Records from a data collection:
..............................
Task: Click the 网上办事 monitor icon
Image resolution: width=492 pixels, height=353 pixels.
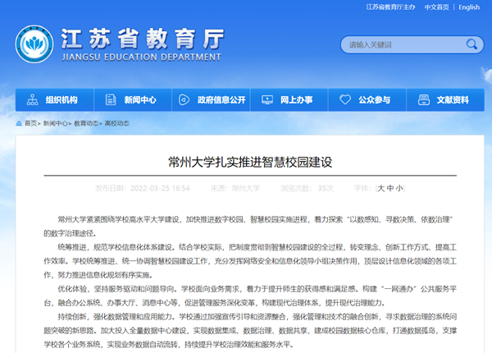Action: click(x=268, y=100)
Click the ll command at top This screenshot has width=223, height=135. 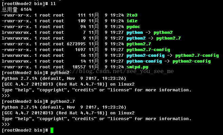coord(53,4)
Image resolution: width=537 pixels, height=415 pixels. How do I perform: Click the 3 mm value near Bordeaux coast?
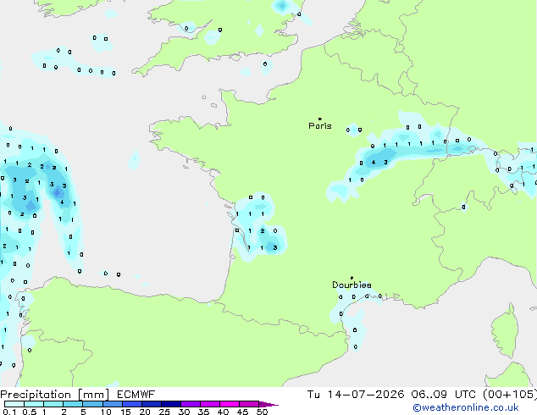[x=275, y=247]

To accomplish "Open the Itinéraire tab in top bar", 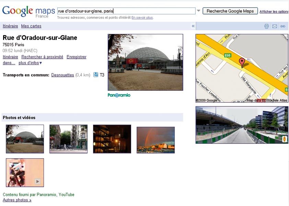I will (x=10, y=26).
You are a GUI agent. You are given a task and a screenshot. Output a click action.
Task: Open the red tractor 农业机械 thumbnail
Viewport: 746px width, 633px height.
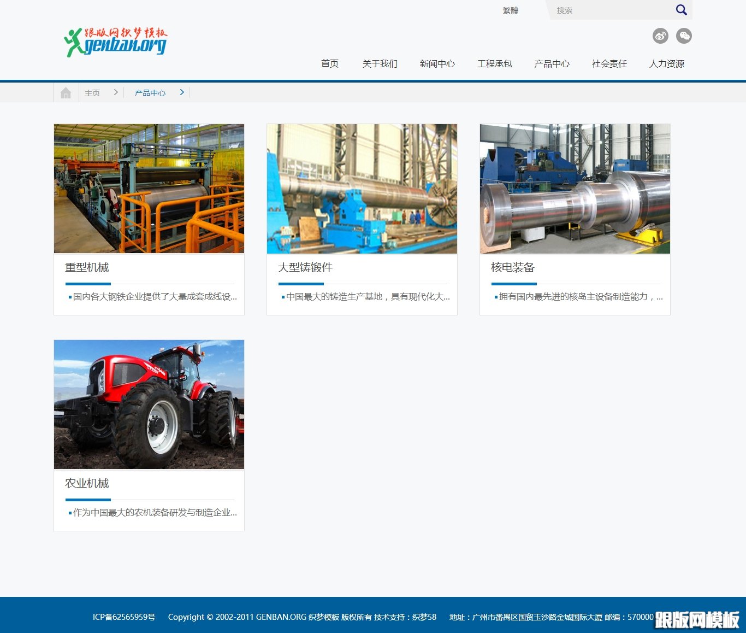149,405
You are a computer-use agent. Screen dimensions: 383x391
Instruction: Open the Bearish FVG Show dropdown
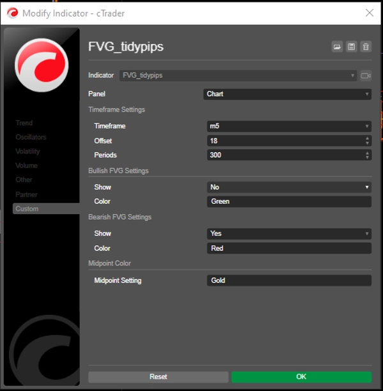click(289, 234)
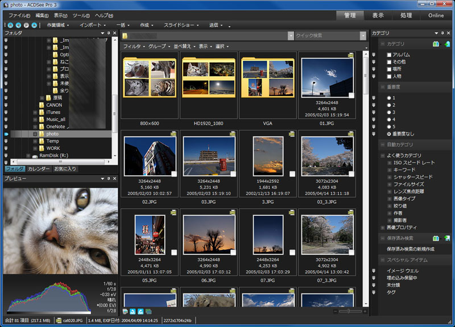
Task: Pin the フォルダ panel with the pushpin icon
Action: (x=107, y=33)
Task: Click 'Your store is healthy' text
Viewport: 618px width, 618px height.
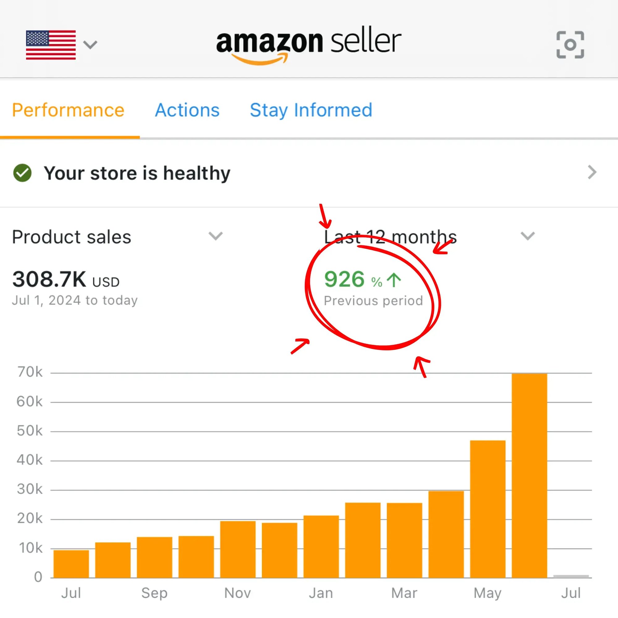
..............................
◆ EXERCISE ◆
The line that contains "You are a GUI" begins the range and the last line of the entries ends it; print that range exactly, without pictures.

◆ OUTPUT OF THE TASK ◆
You are a GUI agent. You are given a task and a screenshot. Output a click action.
Task: Open the red tractor 农业机械 thumbnail
Viewport: 746px width, 633px height.
149,405
You are a computer-use agent. Screen dimensions: 383x391
Instruction: Open the Bearish FVG Show dropdown
click(289, 234)
Task: Pin the フォルダ panel with the pushpin icon
Action: (x=107, y=33)
Task: Click 'Your store is healthy' text
Viewport: 618px width, 618px height.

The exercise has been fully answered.